When I was in graduate school, I had two friends (also grad students) who cried (literally broke down in tears) just about every single week of their graduate school careers -- and it might even have been more like every day. They seemed truly miserable much of the time, and it took them both a lot of soul-searching to find a way out of that existential morass.
For me, back then, their plight always seemed like a powerful lesson, a reminder that “the life of the mind” should be challenging without being debilitating. But it isn’t necessarily easy to maintain some kind of discrete firewall between those two alternatives.
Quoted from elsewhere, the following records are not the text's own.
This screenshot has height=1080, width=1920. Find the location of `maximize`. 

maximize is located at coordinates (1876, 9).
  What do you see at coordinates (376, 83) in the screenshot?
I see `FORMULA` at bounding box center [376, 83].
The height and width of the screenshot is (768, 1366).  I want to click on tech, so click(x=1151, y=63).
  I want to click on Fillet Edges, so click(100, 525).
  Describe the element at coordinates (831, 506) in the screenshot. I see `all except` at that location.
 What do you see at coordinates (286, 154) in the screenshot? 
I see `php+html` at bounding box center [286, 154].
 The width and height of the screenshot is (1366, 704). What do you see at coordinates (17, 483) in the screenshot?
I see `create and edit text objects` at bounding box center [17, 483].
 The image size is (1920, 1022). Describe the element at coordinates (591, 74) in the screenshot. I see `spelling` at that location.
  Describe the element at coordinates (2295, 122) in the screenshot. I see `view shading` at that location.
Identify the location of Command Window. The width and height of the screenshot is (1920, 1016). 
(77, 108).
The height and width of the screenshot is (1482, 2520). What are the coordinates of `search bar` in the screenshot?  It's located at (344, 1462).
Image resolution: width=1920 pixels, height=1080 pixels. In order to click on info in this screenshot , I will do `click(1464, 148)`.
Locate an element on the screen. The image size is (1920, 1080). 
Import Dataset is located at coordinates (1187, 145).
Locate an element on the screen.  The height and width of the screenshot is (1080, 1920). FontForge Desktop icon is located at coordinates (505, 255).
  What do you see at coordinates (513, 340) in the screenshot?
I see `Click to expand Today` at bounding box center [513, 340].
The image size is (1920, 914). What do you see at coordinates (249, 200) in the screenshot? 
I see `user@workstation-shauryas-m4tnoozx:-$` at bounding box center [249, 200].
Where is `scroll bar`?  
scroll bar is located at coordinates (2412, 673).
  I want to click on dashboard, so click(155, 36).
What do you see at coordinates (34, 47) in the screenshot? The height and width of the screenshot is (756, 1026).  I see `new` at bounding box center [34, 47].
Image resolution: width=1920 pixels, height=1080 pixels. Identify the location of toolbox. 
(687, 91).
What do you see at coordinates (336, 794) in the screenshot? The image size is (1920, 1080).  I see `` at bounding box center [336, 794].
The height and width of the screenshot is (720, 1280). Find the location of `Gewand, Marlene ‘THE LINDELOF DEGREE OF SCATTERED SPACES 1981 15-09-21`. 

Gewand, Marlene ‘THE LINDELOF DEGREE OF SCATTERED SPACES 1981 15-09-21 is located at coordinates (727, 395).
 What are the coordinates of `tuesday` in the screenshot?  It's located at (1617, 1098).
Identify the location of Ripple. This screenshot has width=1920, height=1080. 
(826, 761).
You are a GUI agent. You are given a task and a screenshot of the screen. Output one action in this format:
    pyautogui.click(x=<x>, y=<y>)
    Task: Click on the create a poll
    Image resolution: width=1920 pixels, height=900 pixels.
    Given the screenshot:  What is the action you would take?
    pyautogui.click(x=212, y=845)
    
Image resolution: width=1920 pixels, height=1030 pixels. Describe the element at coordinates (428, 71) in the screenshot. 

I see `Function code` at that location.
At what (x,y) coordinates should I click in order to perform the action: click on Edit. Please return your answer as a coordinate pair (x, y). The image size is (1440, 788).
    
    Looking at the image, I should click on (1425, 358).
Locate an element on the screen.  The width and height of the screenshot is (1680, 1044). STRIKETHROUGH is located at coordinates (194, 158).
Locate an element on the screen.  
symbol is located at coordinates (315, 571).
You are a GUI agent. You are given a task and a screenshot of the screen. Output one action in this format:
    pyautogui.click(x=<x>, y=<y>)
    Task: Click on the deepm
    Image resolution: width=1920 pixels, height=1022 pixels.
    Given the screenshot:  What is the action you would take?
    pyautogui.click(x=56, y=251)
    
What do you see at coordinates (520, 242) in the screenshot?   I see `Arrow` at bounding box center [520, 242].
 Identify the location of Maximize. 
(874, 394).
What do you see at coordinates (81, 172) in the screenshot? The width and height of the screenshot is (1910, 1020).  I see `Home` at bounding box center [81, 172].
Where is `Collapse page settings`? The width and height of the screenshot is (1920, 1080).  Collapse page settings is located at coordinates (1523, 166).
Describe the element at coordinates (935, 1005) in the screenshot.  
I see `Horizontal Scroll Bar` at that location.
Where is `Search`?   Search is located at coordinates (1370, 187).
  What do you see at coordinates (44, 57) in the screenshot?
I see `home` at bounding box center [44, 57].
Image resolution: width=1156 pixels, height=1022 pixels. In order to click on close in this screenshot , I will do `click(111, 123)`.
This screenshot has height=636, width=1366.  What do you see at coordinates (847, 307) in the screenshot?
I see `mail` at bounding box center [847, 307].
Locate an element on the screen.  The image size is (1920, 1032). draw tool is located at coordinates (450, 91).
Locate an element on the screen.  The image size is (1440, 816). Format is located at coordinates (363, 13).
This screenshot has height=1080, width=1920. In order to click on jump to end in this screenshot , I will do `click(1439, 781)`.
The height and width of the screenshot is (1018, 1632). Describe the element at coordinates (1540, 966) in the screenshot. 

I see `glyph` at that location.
And academics seem to have more and more reason to court such melancholia all the time.
For one thing, the nature of our conversations/debates are sometimes so unnecessarily cantankerous -- if not downright petty. Very little is new under the sun, least of all of that rhetoric/stance of dismissive and hostile critique. But how useful is it? What’s the point? And that stuff only gets worse with the Internet. Everyone’s doing it. With ostensible impunity. Indeed, academics aren’t the only ones who seem to have gone FOX News (even National Enquirer) in terms of over-the-top and ad hominem attacks on interlocutors. But we are supposed to offer up a different model of engagement, no? (Just reading the venomous comments posted to people’s Brainstorm blogs can make one depressed.)
And are academics friendship-deprived?
That could be another reason for academic melancholia. Of course, we have colleagues. If we’re lucky, very generous and supportive ones, but are we under-friended? I have one colleague who claims that he hasn’t made a new “friend” in the academy since 1997. Not just a cordial acquaintance, but a substantive and full-fledged friend. Given the nature of our sometimes-hostile exchanges (as mentioned above), it stands to reason that we wouldn’t concomitantly cultivate the skills needed to successfully befriend folks. I just had a grad student return from an academic conference and complain about the fact that everyone she met in the lobby of the conference hotel seemed to only half-listen to her as they scanned the crowd for more prestigious scholars to talk to. Does getting disciplined into academic life mean unlearning some of the basic rules of social interaction? If so, that’s reason enough to be discouraged.
For most of us, how happy is life within the Ivory Tower? I keep telling nonacademics that academia is the best gig around. And it is. But why do so many faculty members across the country sometimes appear quite clearly unhappy and anxious about their lot? And it is a state that often lasts well after individuals have cleared the tenure hurdle.